Sous un déluge de pluie, vendredi dernier, j'ai trouvé la force de défier les éléments pour me rendre dans certains lieux de la Quinzaine Photographique Nantaise.
La quatorzième édition de l'évènement propose cette année d'explorer le thème de la nature humaine en abordant le « Je ». C'est donc le deuxième volet de la thématique puisque le « Nous » a été exposé en 2009. Ce deuxième opus traite de l'image de soi, de la construction du « je » mais aussi de la standardisation de l'individu, des codes communs.
Le Temple du Goût expose pour cette édition des travaux remarquables tant ils parlent de phénomènes sociaux qui nous touchent quasiment tous. Jen Davis, jeune photographe américaine, se donne à voir dans une série d'autoportraits où elle transpose dans ses photographies son manque de confiance en elle par rapport à son propre corps. La photographie devient miroir et met en jeu des questions d'identité, des questions autour des modèles de beauté. C'est une série photographique très troublante tant elle est juste dans son propos. La photographe explique : « La plupart des clichés ont […] été pris chez moi, montrant des aspects intimes de ma vie. Mon travail est à la fois le fruit d'expériences personnelles que j'ai recomposées dans mes photographies, mais il consiste aussi en certains fantasmes mis en image, concernant l'amour et le désir inhérents à toute relation physique. » Cette mise à nu de l'auteur est poignante. Elle met à mal les images des canons de beauté véhiculées dans notre société et brise les tabous qui existent, selon moi, autour de l'image, du corps, du désir, mais aussi de la sexualité de la femme ronde, de la femme grosse, voire de la femme obèse.
Dans un tout autre registre, Mathieu Grac expose le « Je » des internautes, plus précisément des individus qui appartiennent aux réseaux sociaux du net tels que les sites de rencontre. Pour la série « Boyz n' girlz du net », le photographe met en scène ces jeunes gens qui se mettent en scène eux-même en se prenant en photo. Ces images que fabriquent ces personnes (adolescents pour la plupart) sont destinées à compléter un profil créé sur un site, ou à être échangées sur la toile. Elles mettent en évidence des codes de la séduction qui nous sont communs, communs tout au moins aux utilisateurs de ces sites.

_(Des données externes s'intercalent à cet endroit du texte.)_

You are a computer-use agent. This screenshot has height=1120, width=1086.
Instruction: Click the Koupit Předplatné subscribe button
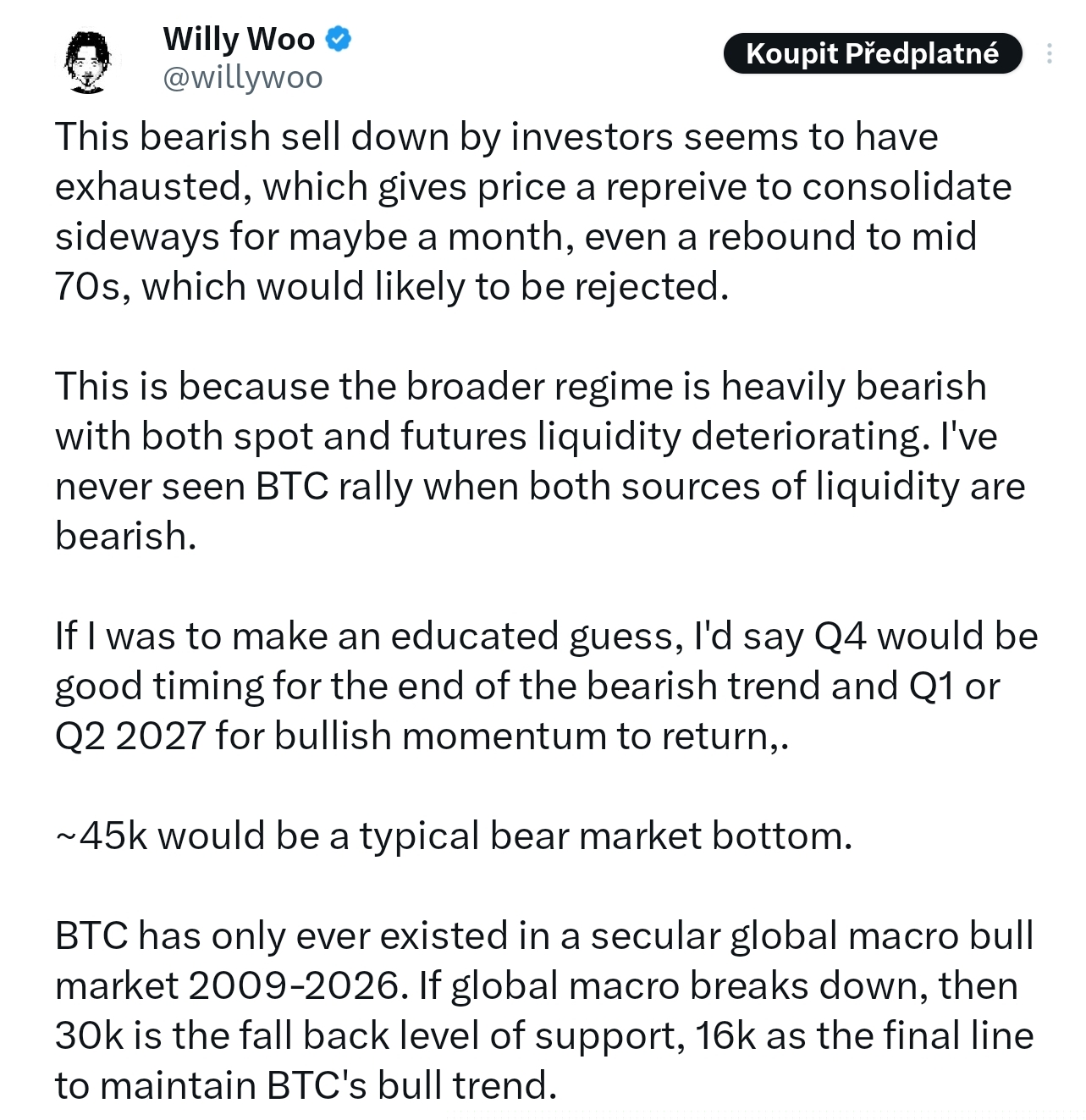[873, 54]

La mosaïque que Mathieu Grac présente a été réalisée à partir d'images qu'il a accumulé sur le site misscara.com, un site qui se veut être le plus grand concours de beauté du net. Les codes de la séduction sont encore abordés. Les images de la mosaïque révèlent en fait qu'elles se ressemblent toutes tant les postures des sujets sont les mêmes. Ce qui est incroyable dans ce travail c'est la mise en évidence d'une exhibition gratuite accessible à tous.
Le photographe réussit à travers ces deux travaux à parler des codes communs autour de la fabrication de notre image dans l'unique but de créer de la séduction ; ces deux séries expriment très clairement l'exaltation d'un narcissisme ultra affirmé.

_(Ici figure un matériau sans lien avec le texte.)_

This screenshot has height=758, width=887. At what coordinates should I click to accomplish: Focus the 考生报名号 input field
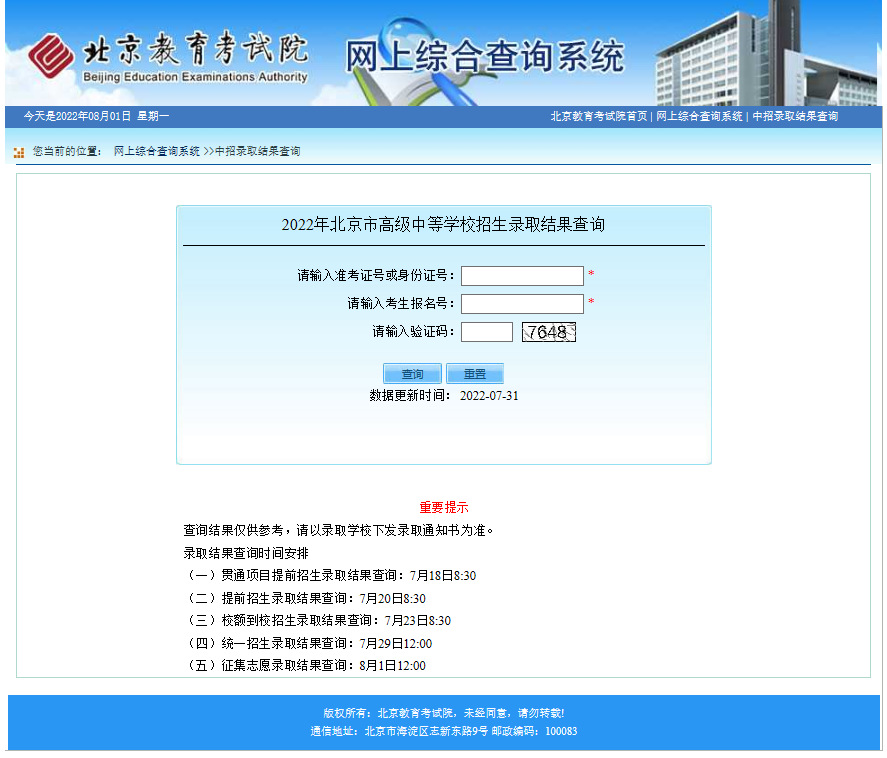522,304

On trouve au Forum de la FNAC et à l'Atelier des archives de la photographie judiciaire. Cette collection a été réalisée par Raynal Pellicer. Il s'est en effet intéressé au système inventé par Alphonse Bertillon en 1870, l'anthropométrie judiciaire, aussi appelé « système Bertillon » ou « bertillonnage ». Cette accumulation met en avant une standardisation de l'individu. La photo judiciaire face-profil est un procédé d'uniformisation.
Le « Je » est multi-déclinable comme le montre ces trois exemples. La Quinzaine Photographique Nantaise de cette année est encore une réussite. Je vous invite donc à découvrir ces artistes qui développent ce sujet sous différentes formes. Je n'ai pas parlé de tous les travaux mais je pense que chacun peut apprécier un des différents « moi » qui lui est présenté. Vous avez jusqu'au 13 octobre prochain.